Final Preparations
This morning a small team (me and two other volunteers) did most of the installing of the Belmar and the Railroad show. We ended up with about 35 pieces, not bad for a very specialized show and relatively short notice. However, there are still two empty areas. The big back wall (which last year held my Fourth of July series) will be used to show a computer printed image of the actual mural, at least as it exists now. And a short section of wall just outside the office will hold two things from the Belmar Historical Society. On Friday, I met with them and my contact gave me a handful of vintage rail schedules, going back as far as the 1930's. We have some frames leftover from a project last year, and it was suggested that I use them to show some of this stuff. An assortment of stuff in the frame was the idea, but with the condition that I couldn't tape or glue anything in place. After thinking about it for a few days, I got the idea to use strips of the same black construction paper I was given to back it, to make strips of paper that could be folded and wrapped around the back pages of the pamphlets, and then that could be glued to the backing, leaving the original documents untouched. I wouldn't go so far as to call it museum quality archival, but it will do for this brief show, and the schedules themselves are likely made from inexpensive paper with a bit of acid content.
So I brought all this stuff with me to the Boatworks this morning, figuring I'd use the table space there to put this together, as well as frame a large photo of the somewhat decrepit Belmar train station as it looked in 1986. However, the frame shop that had produced the frames I was going ot reuse had glued paper to the back, and when I cut that off the first one I found the metal points used to hole the backing in place spontaneously falling our of the frame. No way to deal with that problem there, so I took it all home again. I've been mostly using metal kit frames for decades, but once in a while I need to do something in a wood frame and I do have the tools. Inserting these flat style points is easy enough with a point gun- a magnetized surface holds the points in place, and squeezing the handle drives it into the wood frame. So after the glue had dried on my assembled schedule collection (above), I put it all back together in the frame (below). The frame for the single photo was from the same event, but a much better employee must have done that one, because the points were in solid, so I could just bend them up, swap out the content, and then bend them back into place- no gun required. The building is closed tomorrow, so I'll take them over on Wednesday morning, which is the official opening day, and hang them on their reserved hooks.

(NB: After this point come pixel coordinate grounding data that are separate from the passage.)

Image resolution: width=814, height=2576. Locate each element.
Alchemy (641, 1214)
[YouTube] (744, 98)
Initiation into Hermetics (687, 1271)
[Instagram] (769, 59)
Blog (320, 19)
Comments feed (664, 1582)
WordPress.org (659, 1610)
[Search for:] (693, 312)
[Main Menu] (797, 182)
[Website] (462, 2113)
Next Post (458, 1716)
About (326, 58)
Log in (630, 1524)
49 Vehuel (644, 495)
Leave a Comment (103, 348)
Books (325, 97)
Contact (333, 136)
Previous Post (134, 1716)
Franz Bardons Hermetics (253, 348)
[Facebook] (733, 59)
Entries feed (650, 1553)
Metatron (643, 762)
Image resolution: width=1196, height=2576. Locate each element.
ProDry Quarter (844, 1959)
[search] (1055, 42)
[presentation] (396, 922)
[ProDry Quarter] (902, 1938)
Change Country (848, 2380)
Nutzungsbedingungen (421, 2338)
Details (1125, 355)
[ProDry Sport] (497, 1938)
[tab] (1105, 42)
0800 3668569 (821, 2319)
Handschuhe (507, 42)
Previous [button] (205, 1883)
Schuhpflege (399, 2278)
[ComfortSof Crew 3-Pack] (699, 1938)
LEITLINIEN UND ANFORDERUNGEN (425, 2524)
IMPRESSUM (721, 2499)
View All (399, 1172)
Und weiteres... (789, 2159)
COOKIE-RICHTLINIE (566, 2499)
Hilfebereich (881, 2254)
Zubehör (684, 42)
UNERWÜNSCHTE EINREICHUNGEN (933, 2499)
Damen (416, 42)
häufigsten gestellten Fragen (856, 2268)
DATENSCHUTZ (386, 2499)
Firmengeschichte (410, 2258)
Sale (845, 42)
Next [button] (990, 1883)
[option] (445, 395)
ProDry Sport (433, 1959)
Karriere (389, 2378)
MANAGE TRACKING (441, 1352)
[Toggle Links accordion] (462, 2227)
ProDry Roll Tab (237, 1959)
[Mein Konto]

In the evening I went out to a kind of art function. Molly asked me to tell the critique group last week that this Monday she was beginning a series of art history themed lectures at the Spring Lake library, and invited us to come by, hinting that there may be opportunities for us there. I had never been there before. It's in a large brick building, which looks like it had been repurposed over the years. A somewhat convoluted path through rooms, doorways, and stairways finally led me to the upstairs room where Molly was holding her talk. A very large room, lots of architectural details, a mix of antique furniture, and a nice huge table in the middle, probably bigger than her whole house. Not surprisingly, it was a senior crowd, about 15 people. She did what she says she does to start her art history semesters, showing her own work to start a discussion about art in general, with dozens of examples of her work laid out. In the time before the event began she told me about some of the discussions she had with the library people, but I'll save those details until such time as they are closer to happening.